Но Соня готовилась к новому плаванию. Спокойно и сосредоточенно перебирала снасти, вспоминала прежние путешествия, былых спутников. И понимала: пришла пора снова прощаться.

Она не страшилась этого. Она славно прожила жизнь, и что ей здесь делать, если всё, что хотелось, сделано?

Однако была грусть – будто поезд отрывается от перрона и набирает ход, унося от любимых. Но при этом новое – опять новое! – счастье переполняло её. Оно было удивительно лёгким и сильным. Соня казалась сама себе воздушным шариком, который вырывается из детской руки и уносится ввысь к солнцу от пёстрых домиков, лужайки с лютиками…

Вдруг воздух сгустился, сгустился. Янтарный, как мёд, свет залил комнату. Упал на жёлтый паркет. Заблистал, заискрился, как океанская вода в солнечный день. Подкатил сверкающими волнами к креслу, где сидела Соня.

На полу перед креслом появились огромные смешные ботинки. Соня не видела их восемьдесят лет! Но не забыла. Медленно, не веря себе, стала поднимать глаза… Болтающиеся на худых длинных ногах холщовые брюки… белая рубаха навыпуск… И, наконец, увидела всего долговязого и какого-то очень нескладного, даже нелепого, взрослого мальчика с весёлым лицом.

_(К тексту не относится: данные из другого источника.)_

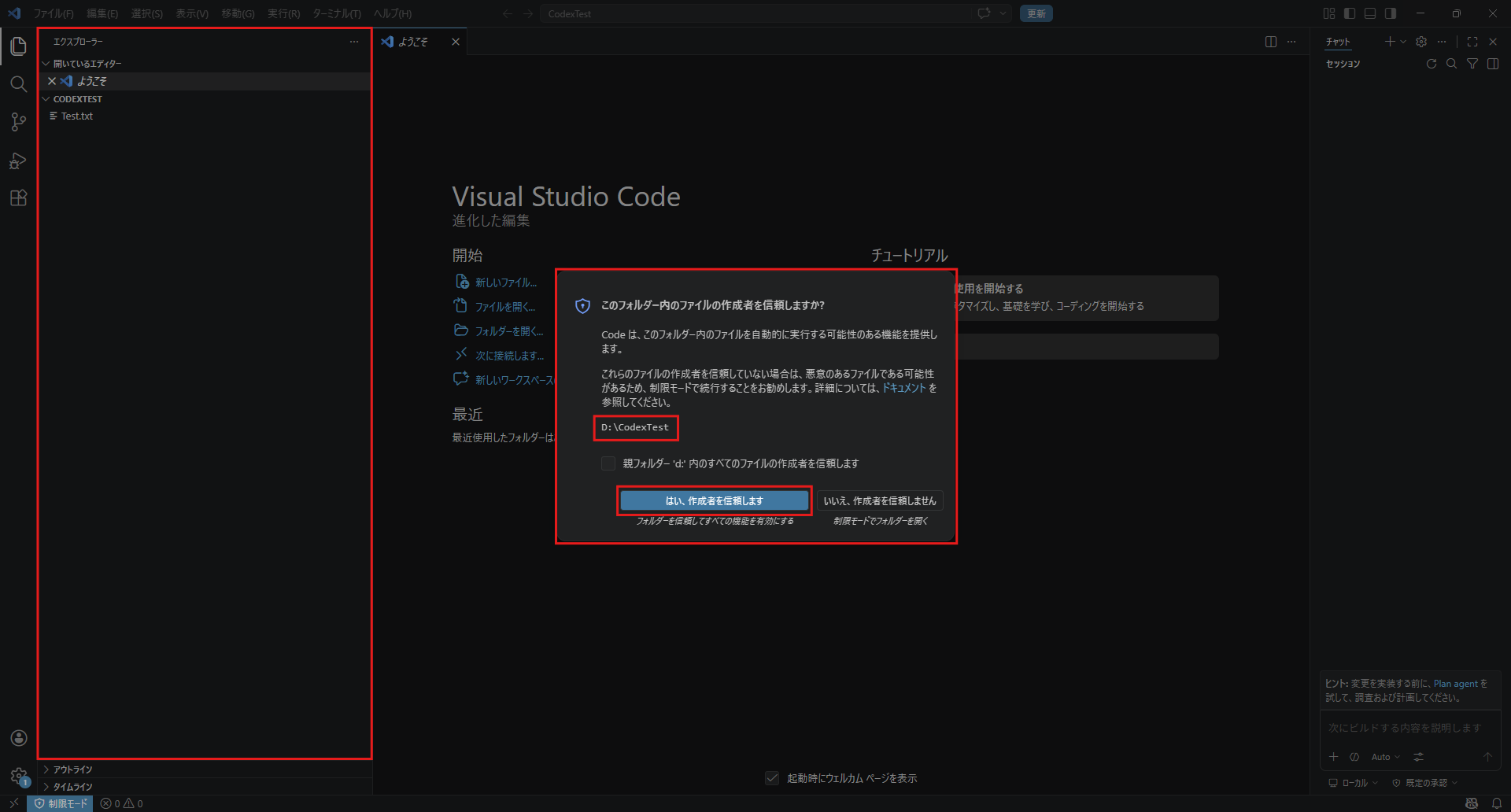1511x812 pixels.
Task: Open the Run and Debug view
Action: click(x=18, y=161)
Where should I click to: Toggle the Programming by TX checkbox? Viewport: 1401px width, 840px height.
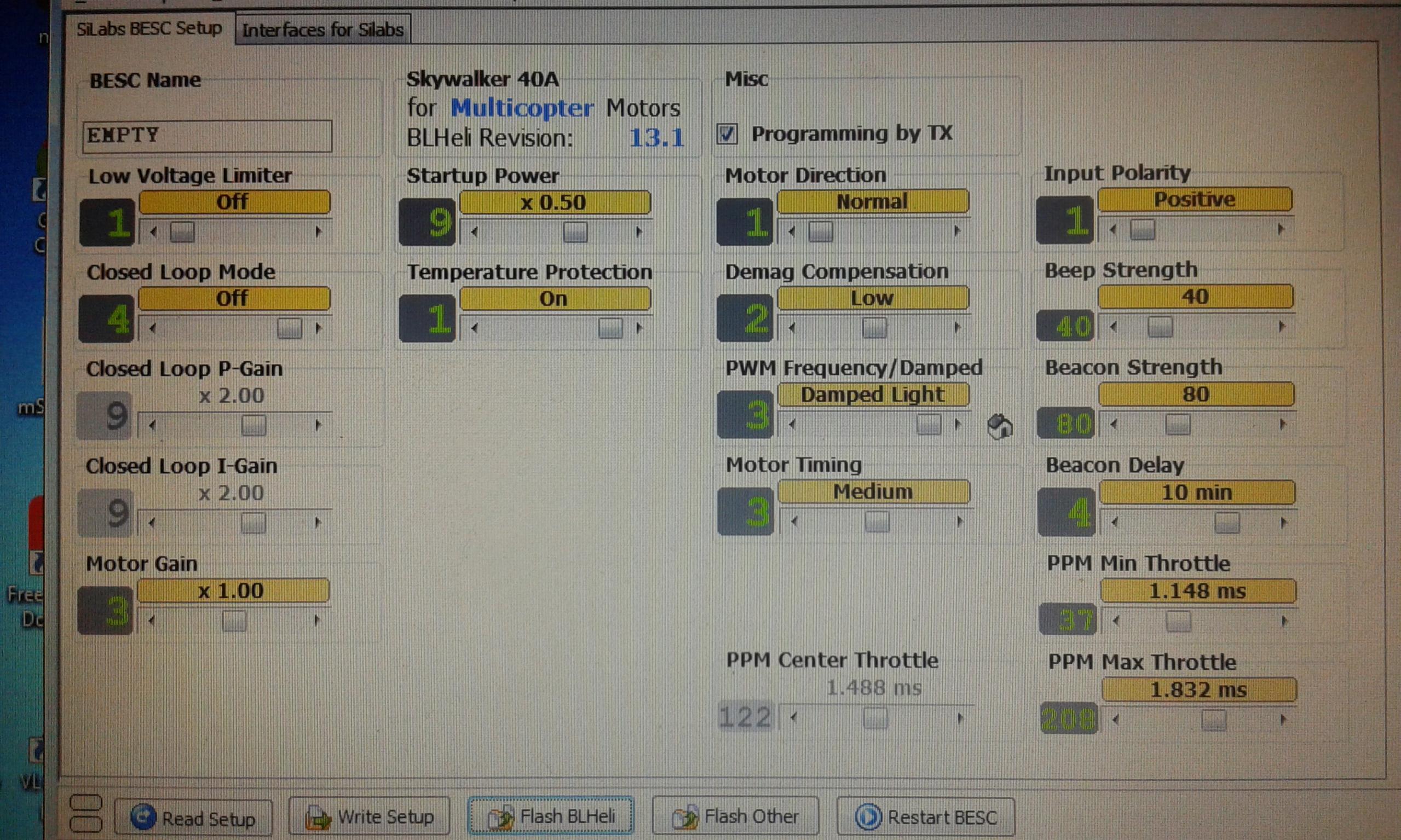[x=727, y=134]
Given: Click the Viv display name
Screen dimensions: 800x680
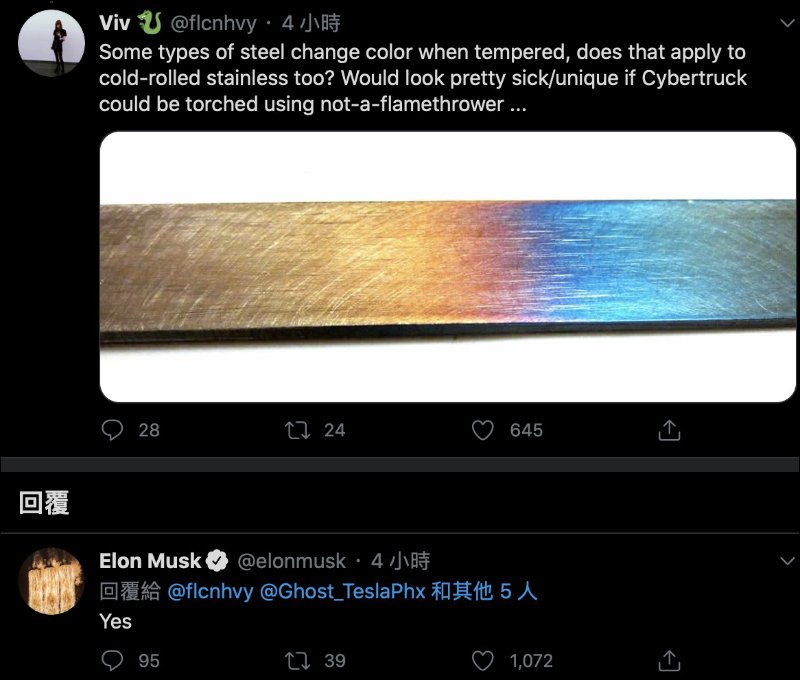Looking at the screenshot, I should (x=116, y=24).
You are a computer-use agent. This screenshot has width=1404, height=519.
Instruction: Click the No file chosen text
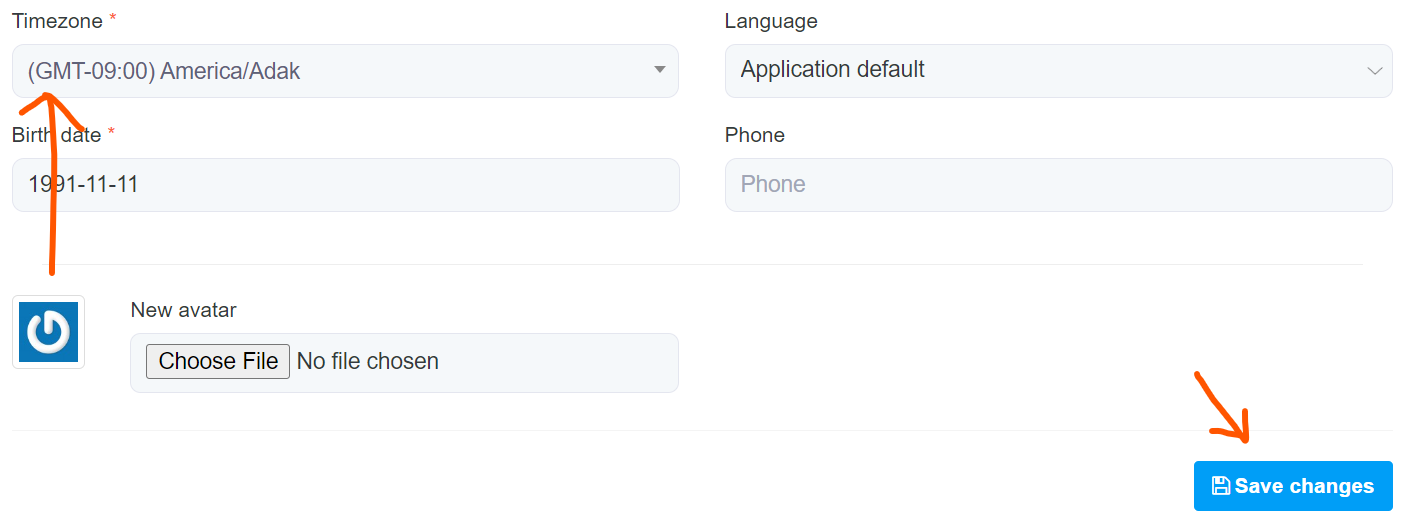(368, 361)
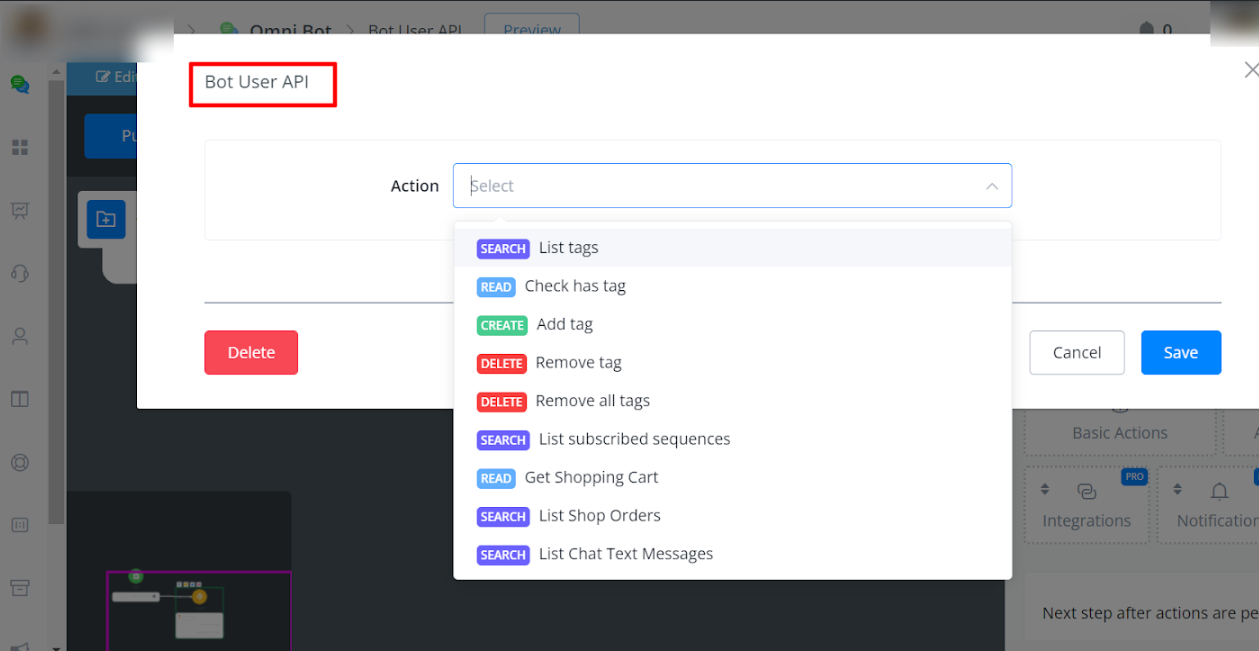Click the blue add-folder icon

(106, 219)
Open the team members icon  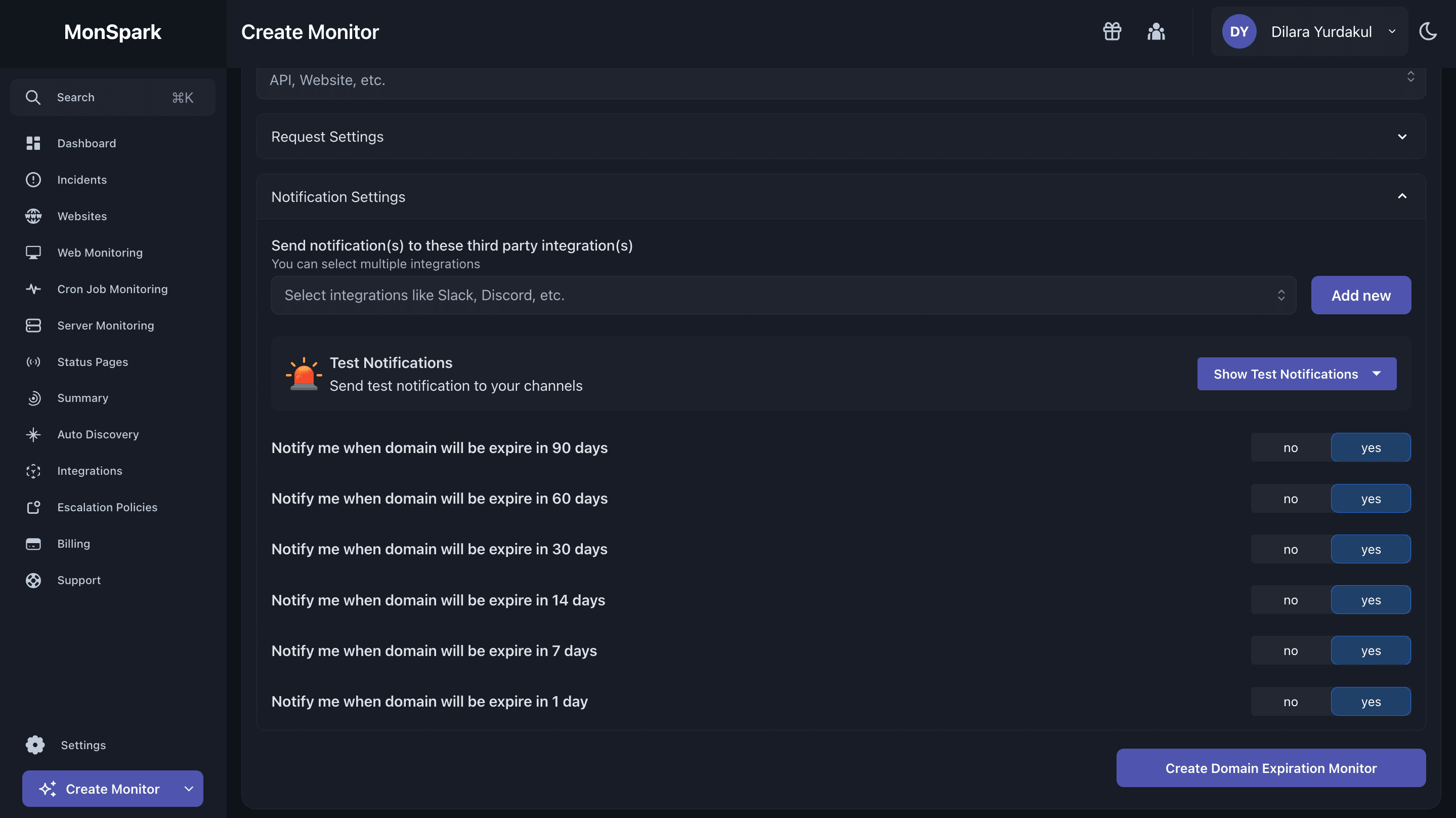[1156, 32]
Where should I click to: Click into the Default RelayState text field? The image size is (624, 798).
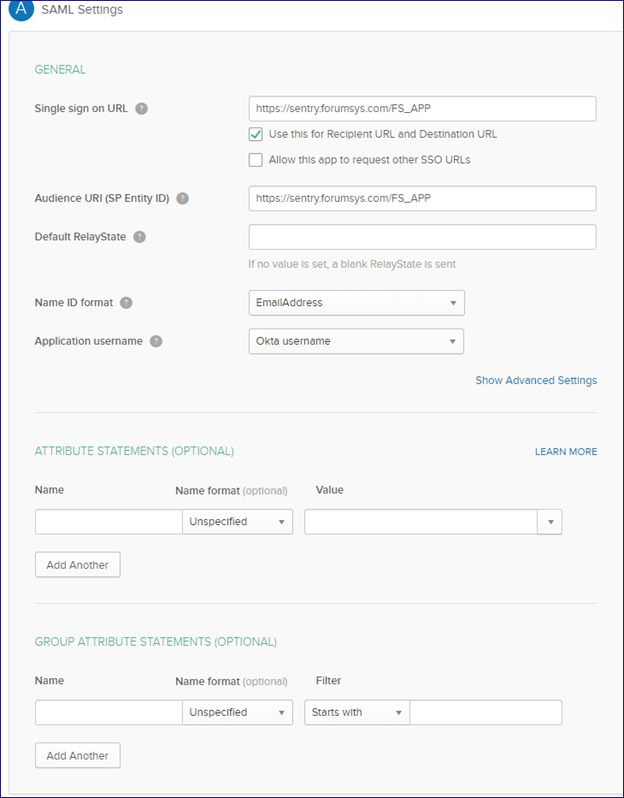point(422,237)
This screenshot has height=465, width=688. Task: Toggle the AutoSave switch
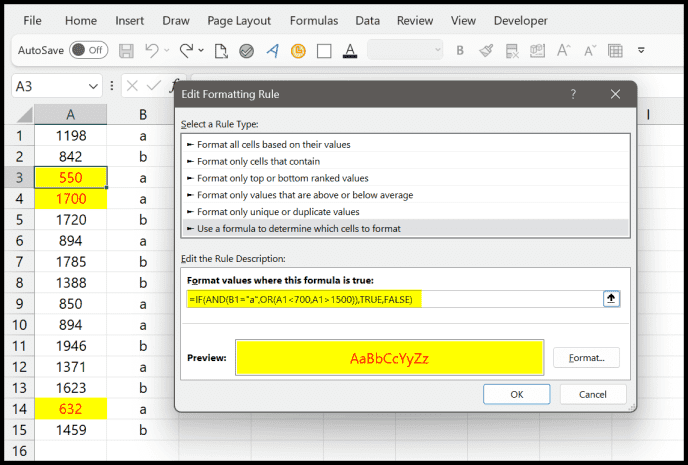click(91, 50)
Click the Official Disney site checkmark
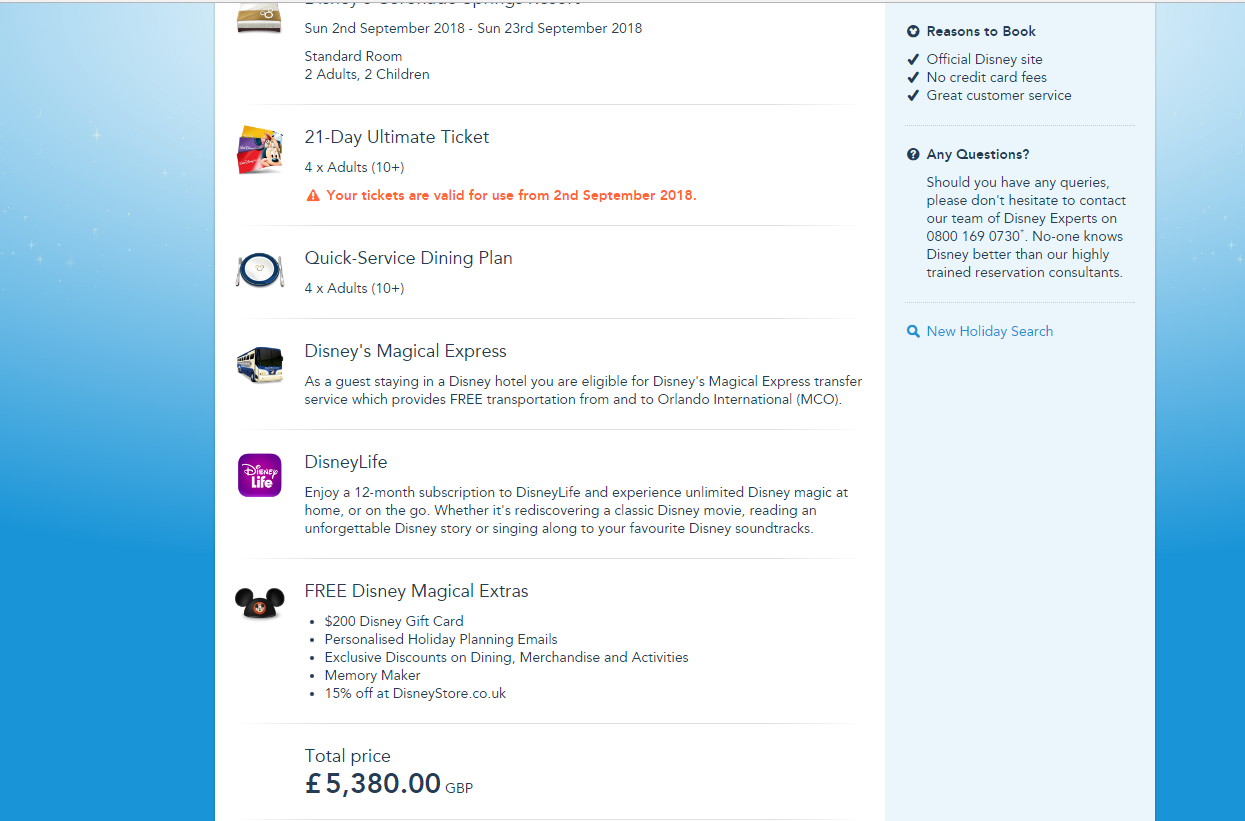The image size is (1245, 821). [x=913, y=60]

– Ангел Маня! – выдохнула Соня. – Как долго тебя не было! Я уж решила, что сама придумала тебя, когда плакала в тот солнечный день под лопухами, а потом поверила… и ты стал просто моя игра.

– «Сама, сама»… Всю жизнь такая! – пробурчал Маня. – Как же сама, если я с тобой разговаривал?

– Я слышала… только после думала: это мой внутренний голос.

– Н-ну, часто так и было, – признался Маня. – Но не всегда.

– А почему ты не постарел, не изменился? Ведь столько лет прошло! Может, ты просто мое воспоминание? Впадаю в детство?

– Ангелы не стареют, – виновато сказал Маня. – А насчёт детства… ты, к счастью, никогда не выходила из него бесповоротно. Как можно впасть в то, что не покидал?

– Так ты всегда был рядом? И охранял, как обещал при первой встрече?

– Да.

– Значит, это ты мне помог тогда, когда…

– Нет, тут я не при чём. Ты прекрасно управилась сама.

– А когда мне так повезло в тот день…

– И тут я ни при чём.

– А когда…

– И это сделала ты, Соня. С тобой было легко. Ты действительно почти всё делала без моей помощи. Даже то, что тебе самой казалось чудесами. Да, я нашёптывал кое-что время от времени, но помог лишь однажды, и то лишь потому, что так велели. Я не должен был дать тебе погибнуть до окончания срока…

– Срока?

– Да. Твой срок известен. Но не спрашивай…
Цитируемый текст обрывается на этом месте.